In the last issue of Pro-Choice Press, we reported that Alberta Premier Ralph Klein had flatly rejected the possibility of delisting abortion. But then, in a March letter to Alberta Pro-Life, Health Minister Gary Mar apparently conceded that abortion funding will indeed be on the table for discussion by a government panel. Mar wrote, "As stated publicly, this panel will review all procedures currently funded by the province." In February, Mar had given assurances to Planned Parent-hood in Alberta that abortion would not be delisted.
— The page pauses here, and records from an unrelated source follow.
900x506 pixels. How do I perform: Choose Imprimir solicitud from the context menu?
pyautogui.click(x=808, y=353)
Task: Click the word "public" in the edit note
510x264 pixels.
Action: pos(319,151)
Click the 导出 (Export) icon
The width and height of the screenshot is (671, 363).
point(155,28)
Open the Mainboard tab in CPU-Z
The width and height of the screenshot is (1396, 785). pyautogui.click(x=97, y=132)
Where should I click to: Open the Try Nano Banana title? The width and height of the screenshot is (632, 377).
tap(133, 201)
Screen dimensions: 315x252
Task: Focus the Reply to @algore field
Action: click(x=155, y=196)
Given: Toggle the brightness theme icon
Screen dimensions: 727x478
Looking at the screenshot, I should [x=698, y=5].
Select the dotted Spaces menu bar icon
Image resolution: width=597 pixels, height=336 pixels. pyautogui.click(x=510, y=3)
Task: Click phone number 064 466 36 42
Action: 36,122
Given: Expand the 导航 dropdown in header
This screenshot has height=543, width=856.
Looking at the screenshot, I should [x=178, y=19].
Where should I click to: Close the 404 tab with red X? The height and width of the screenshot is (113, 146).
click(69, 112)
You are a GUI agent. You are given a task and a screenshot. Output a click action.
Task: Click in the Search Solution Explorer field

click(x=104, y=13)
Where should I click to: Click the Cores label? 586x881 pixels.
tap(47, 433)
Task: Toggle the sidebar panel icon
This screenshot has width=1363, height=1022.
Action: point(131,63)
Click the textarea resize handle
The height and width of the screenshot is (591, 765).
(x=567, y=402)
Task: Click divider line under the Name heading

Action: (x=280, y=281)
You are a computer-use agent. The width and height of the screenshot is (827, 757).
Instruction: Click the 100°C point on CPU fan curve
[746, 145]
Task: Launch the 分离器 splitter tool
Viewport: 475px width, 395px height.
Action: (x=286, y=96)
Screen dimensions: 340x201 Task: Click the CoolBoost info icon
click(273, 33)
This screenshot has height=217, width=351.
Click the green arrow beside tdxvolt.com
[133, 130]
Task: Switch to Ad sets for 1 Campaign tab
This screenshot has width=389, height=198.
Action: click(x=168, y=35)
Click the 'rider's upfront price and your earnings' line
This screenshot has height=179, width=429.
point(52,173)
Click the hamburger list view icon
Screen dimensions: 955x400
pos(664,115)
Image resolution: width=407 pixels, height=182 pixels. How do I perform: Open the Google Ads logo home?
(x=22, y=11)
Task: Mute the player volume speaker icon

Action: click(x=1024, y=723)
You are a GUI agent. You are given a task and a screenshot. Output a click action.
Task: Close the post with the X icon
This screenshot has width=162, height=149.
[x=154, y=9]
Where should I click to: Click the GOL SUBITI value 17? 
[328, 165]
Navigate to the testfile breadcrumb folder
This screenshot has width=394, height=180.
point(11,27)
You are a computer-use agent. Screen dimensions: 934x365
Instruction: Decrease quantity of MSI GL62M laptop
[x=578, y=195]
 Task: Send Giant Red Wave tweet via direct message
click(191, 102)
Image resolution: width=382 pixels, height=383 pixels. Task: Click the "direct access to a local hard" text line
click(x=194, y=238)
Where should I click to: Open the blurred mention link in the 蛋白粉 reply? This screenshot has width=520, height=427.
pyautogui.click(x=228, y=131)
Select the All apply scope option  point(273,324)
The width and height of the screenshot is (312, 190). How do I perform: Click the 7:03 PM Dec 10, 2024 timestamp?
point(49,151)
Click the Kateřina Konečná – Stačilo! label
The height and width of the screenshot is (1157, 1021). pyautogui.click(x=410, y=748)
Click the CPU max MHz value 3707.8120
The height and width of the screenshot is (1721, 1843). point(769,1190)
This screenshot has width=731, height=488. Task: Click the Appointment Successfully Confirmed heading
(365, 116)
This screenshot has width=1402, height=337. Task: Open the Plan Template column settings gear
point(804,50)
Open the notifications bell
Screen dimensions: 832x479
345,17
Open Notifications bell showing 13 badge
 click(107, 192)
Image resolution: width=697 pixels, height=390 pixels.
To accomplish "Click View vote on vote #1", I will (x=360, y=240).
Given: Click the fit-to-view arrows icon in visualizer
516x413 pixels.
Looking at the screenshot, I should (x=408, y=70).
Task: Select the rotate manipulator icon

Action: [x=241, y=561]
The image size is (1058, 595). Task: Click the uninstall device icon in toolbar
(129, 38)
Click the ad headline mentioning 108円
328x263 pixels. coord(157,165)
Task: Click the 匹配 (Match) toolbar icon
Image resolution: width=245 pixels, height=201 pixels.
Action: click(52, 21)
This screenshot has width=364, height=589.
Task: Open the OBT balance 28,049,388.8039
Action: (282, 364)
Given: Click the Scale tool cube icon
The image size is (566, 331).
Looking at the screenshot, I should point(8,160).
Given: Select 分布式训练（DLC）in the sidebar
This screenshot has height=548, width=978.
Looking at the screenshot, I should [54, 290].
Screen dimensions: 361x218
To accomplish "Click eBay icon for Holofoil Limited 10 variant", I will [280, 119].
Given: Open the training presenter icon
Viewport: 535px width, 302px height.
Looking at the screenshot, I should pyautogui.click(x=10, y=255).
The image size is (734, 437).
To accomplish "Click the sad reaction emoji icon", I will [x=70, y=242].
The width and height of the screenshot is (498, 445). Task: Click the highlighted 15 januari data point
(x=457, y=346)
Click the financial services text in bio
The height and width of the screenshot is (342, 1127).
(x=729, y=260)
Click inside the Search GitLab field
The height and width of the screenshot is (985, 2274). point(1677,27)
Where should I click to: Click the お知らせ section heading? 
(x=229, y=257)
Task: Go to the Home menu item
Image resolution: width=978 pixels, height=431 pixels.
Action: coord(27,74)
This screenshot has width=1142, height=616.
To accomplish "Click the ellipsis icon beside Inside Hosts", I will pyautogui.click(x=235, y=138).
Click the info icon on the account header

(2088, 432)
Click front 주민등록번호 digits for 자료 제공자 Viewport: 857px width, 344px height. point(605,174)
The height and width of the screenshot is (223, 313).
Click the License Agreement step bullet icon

However, judging by Mar's careful pro-choice wording in a letter sent to BC's Pro-Choice Action Network in late March, it appears highly unlikely that abortion will be delisted in Alberta. Mar's letter says, "Through the Canada Health Act, the federal government requires that publicly funded abortions be made available when they are deemed medically necessary. In this province, the College of Physicians and Surgeons of Alberta has provided guidelines for a patient and her physician to use in determining the medical practice of pregnancy termination." This comment confirms that changes to abortion funding would likely be impossible, because the province has given the College discretionary power over the issue. In 1995, the College refused to redefine medically necessary abortions so that Alberta could delist some abortions.
There has been some concern in the BC pro-choice community that the reactionary BC Liberal government may try and delist abortion services, at least at clinics. The new Liberal budget has a frightening clause in it that calls for “shifting costs for services not mandated under the Canada Health Act from government to consumers and/or private health insurers”.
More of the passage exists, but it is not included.